A imutabilidade de Deus e Sua não inamovibilidade se constatam claramente na vida de Elias. Deus enviou a seca em Sarepta por três anos e ouve grande fome e muitas mortes decorrentes desta ausência profunda de água, mas Deus não alterou Seu propósito em não mandar chuva, até que chegasse o momento oportuno de enviá-la sobre a terra (1Rs 17.2-12).
As Escrituras relatam que veio a palavra do Senhor a Elias dizendo que cairia chuva sobre a da terra (1 Rs 18.1). Mesmo com esta promessa predita pelo Senhor, o profeta Elias encurvado sobre a terra Orou pedindo chuva, e a Bíblia relata que só havia uma nuvem pequena como a palma da mão do homem, e a chuva veio torrencialmente (1 Rs 18.42-45). O Concursus providencial de Deus é a grande prova que Ele é Movível junto com a cooperação participativa do homem na Oração.

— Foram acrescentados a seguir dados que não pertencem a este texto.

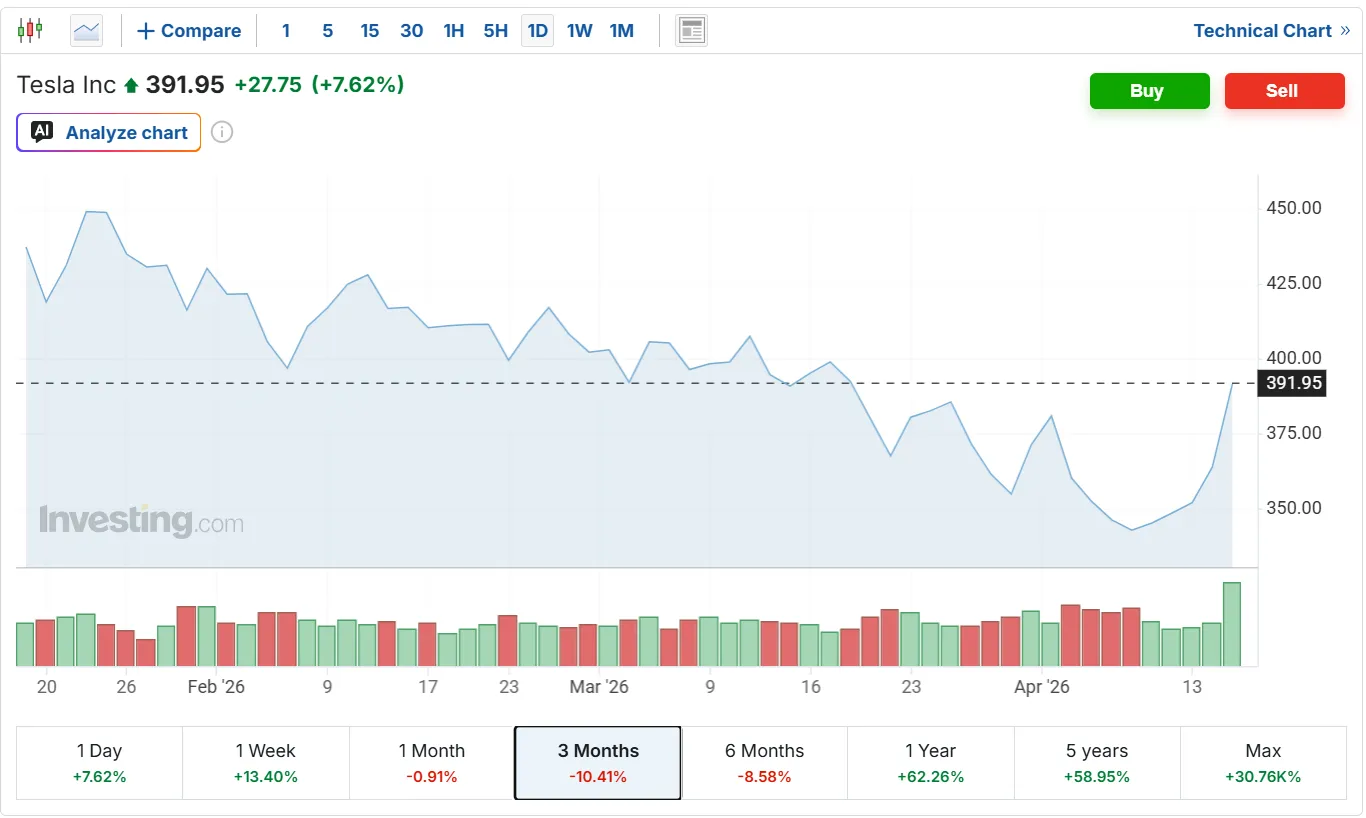This screenshot has height=818, width=1366.
Task: Select the 1 Day range tab
Action: coord(100,762)
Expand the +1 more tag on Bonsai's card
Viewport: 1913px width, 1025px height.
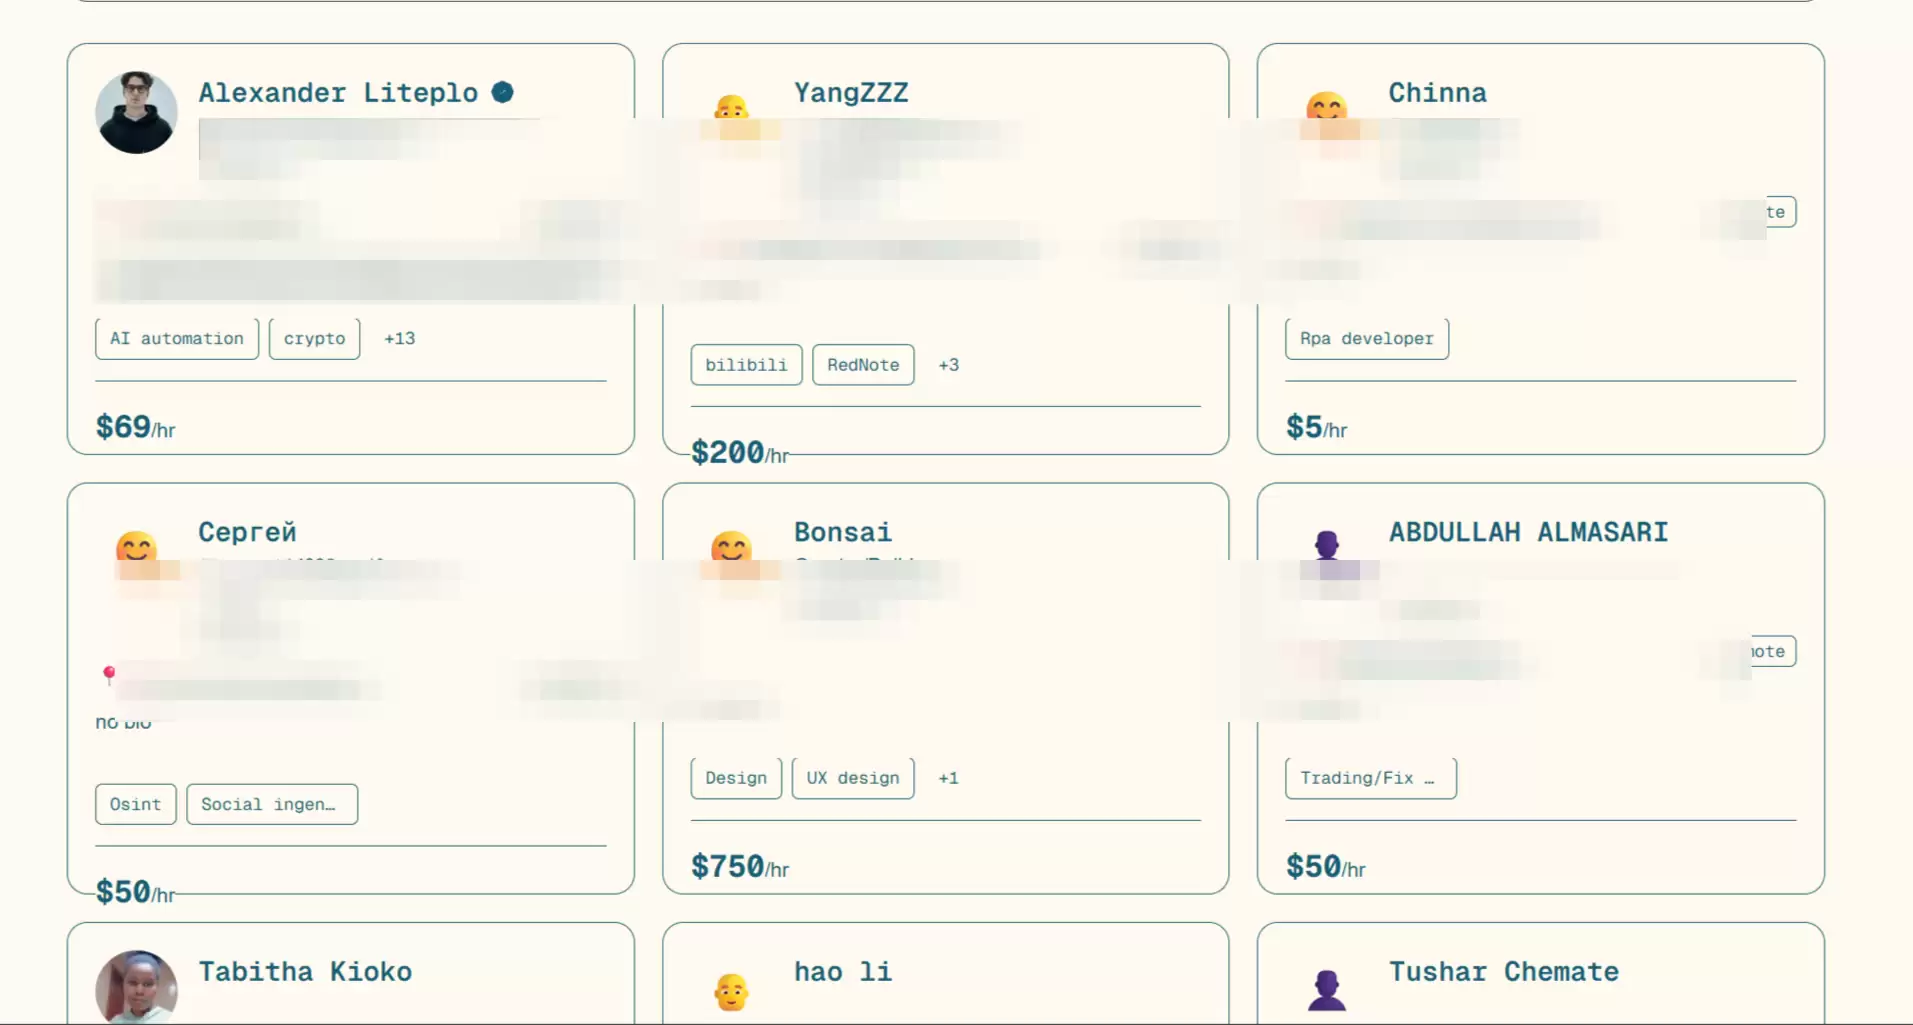click(x=948, y=778)
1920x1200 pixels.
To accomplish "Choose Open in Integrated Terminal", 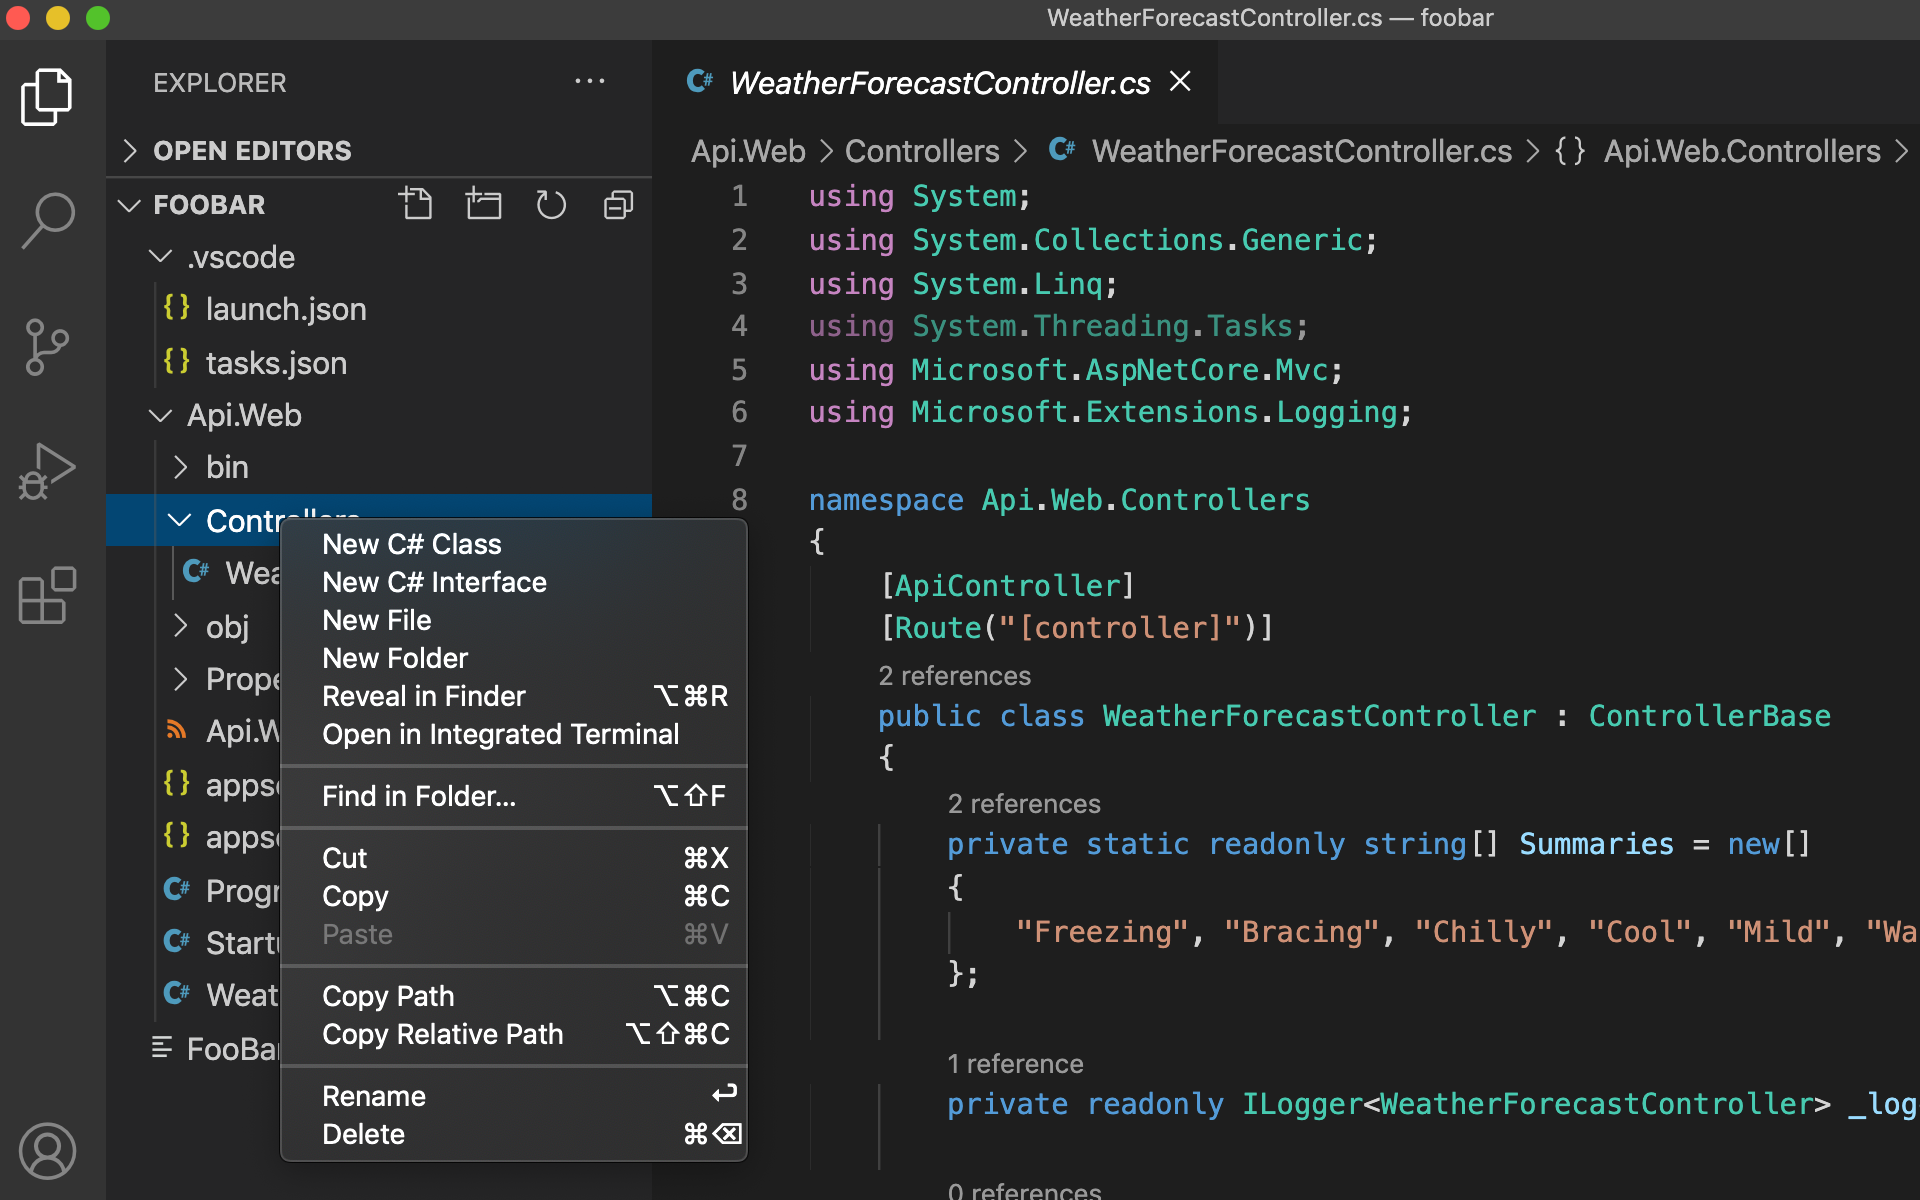I will pos(500,734).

O Senhor Deus é imutável, mas paradoxalmente sempre causa mudança na história da humanidade. Dagg escreveu sobre isto com muita propriedade “ O plano completo de Deus foi arranjado de tal maneira, em sua infinita sabedoria, que muitas das Suas bênçãos são outorgadas exclusivamente em resposta às nossas Orações”[6]
Orar não é extrair do Senhor Altíssimo, variações de Seus projetos eternos, mas é rogar para que a imutabilidade do Seu Ser e dos Seus decretos se movam por meio das Orações. Não mudar não significa não agir. A movibilidade de Deus nas Orações é a expressão máxima de Seus planos imutáveis, que o faz ser Deus.
rev. Jeferson Roberto
[1] Apud, PINK, A. W. Deus é Soberano. São Paulo: Fiel, 1997, p.128.
[2] GRUDEM,Wayne. Op. Cit., p.115.
[3] Apud, PINK, A. W. Deus é Soberano. São Paulo: Fiel, 1997, p.131.
[4] GRUDEM,Wayne. Op. Cit., p.111.
[5] BERKHOF, Louis. Op. Cit., p. 170.
[6] DAGG, John L. Manual de Teologia. São Paulo: Fiel, 1989, p.50.